=== The records ===

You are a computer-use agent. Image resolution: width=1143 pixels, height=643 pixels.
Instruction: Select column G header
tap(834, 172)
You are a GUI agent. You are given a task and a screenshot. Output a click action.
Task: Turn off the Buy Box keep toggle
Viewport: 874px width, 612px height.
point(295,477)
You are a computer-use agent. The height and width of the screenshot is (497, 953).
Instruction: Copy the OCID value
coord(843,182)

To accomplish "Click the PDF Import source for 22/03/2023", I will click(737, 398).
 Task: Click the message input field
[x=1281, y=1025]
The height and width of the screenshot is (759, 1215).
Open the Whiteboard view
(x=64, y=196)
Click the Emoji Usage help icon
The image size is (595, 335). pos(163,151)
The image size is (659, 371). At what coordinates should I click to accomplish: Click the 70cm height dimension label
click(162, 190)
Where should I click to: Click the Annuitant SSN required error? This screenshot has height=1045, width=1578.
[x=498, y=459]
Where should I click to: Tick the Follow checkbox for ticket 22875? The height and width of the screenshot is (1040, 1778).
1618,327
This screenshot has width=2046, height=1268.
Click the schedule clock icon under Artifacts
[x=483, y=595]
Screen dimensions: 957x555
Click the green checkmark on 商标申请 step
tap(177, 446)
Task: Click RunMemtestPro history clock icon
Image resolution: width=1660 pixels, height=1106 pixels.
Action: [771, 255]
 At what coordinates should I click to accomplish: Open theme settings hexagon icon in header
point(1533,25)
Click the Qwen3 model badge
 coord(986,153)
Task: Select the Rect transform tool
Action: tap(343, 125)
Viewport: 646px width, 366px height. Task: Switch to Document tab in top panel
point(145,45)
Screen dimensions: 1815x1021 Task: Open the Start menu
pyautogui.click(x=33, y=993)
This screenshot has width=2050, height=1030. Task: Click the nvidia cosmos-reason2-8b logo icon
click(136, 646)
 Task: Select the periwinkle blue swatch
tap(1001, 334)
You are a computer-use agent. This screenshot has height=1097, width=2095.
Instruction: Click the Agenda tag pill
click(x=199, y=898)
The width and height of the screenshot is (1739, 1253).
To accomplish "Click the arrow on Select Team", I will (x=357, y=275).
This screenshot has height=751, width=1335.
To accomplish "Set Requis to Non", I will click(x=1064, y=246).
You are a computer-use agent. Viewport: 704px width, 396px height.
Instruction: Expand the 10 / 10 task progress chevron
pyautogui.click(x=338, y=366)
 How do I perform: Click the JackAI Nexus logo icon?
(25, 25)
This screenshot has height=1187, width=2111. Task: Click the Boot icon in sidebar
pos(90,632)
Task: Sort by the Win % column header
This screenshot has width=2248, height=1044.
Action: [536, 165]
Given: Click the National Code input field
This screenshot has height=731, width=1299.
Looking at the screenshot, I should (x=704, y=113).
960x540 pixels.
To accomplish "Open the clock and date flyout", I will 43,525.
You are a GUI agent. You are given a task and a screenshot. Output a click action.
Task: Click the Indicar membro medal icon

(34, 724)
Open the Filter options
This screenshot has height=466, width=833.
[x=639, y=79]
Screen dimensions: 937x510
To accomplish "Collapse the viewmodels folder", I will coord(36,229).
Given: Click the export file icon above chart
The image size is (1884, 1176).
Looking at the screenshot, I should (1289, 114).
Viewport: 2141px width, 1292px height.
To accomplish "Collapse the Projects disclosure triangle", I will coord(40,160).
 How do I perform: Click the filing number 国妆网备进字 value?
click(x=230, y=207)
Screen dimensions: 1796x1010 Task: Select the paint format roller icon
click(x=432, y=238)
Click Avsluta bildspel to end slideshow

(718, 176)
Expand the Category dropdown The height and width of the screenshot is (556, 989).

===

(Exercise)
Among the records, find the lines that contain "Collapse" and copy each of them.

(Response to the task)
To accomplish "Collapse the viewmodels folder", I will coord(36,229).
To accomplish "Collapse the Projects disclosure triangle", I will coord(40,160).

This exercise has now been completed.